Обычно разводы случаются из-за измены или усталости супругов друг от друга, но не в этот раз: жена тридцатишестилетнего художника решает уйти от него, потому что ей приснился сон. Но герой уходит первым — и с этого начинается его путешествие к самому себе. Он останавливается в доме известного живописца Томохико Амады, а вскоре находит на чердаке картину «Убийство командора». Таинственная картина, призрак бывшего жильца, колокол, звонящий еженощно, — Харуки Мураками (автор романов «Охота на овец», «Хроники заводной птицы» и «1Q84», имя которого можно смело считать синоним импрессионизма в мире литературы) изящно сплетает реальность со сверхъестественным и предлагает читателю окунуться в мир, полный загадок и мистики.
— Извини, но жить с тобой я больше не смогу, — тихо отрезала она и надолго умолкла.
Внезапное заявление моей жены застало меня врасплох. От неожиданности я не знал, что ей ответить, и ждал, что еще она скажет. Вряд ли что-то приятное для меня, но в тот миг я ничего не мог с собой поделать — разве что дождаться ее следующей фразы.

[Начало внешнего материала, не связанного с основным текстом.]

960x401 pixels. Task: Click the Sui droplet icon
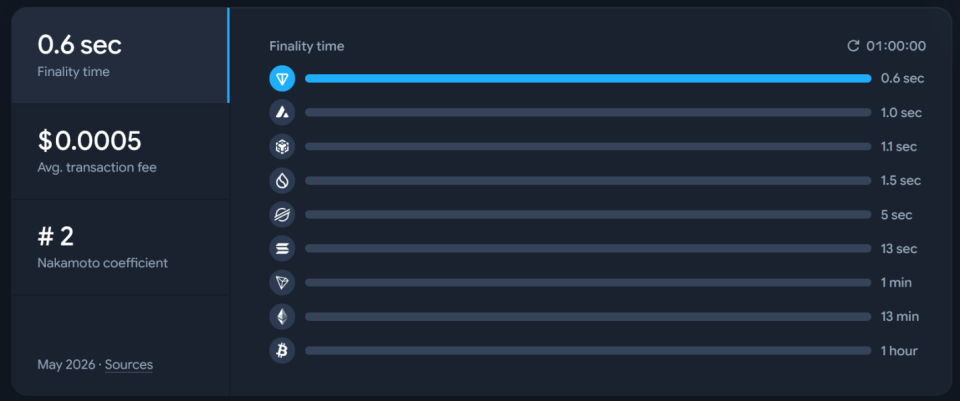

Мы сидели за столом на кухне друг напротив друга. Было это в воскресенье после полудня, в середине марта, примерно за месяц до шестой годовщины нашей свадьбы. В тот день с утра зарядил холодный дождь. После слов жены я первым делом выглянул за окно — дождь лил тихо и совсем бесшумно. Почти без ветра. Но все же он нес в себе холод, — такой, что въедливо пробирает до костей. Он будто напоминал, что до весны еще далеко. За пеленой дождя тускло маячил оранжевый контур Токийской башни. В небе ни одной птицы. Они, укрываясь под карнизами, терпеливо пережидают дождь.
— Только не спрашивай причину, ладно? — попросила она.

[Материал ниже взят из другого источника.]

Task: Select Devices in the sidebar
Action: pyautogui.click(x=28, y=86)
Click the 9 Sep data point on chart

Я слегка качнул головой. Ни «да», ни «нет». Я не мог сообразить, какие слова окажутся уместны, и потому кивал машинально.
Она сидела в обтягивающем свитере цвета лаванды, с широким вырезом. Мягкие бретельки белого топа выглядывали рядом с оголенной ключицей. Напоминали они какие-то макаронины, приготовленные по особому рецепту.
— Один вопрос, — наконец сказал я, глядя на бретельки, но не замечая их. Сухо, тоном, лишенным надежды и обаяния. — Если я смогу на него ответить.
— В этом... есть моя вина? Она задумалась, а затем, подобно человеку, который долго нырял, а теперь выплыл на поверхность, медленно сделала глубокий вдох.
— Думаю, непосредственно, нет.
— Непосредственно нет?
— Думаю, нет. Я постарался уловить ее интонацию. Будто взвешивал на ладони яйцо.
— То есть... косвенно есть? На это жена ничего не ответила.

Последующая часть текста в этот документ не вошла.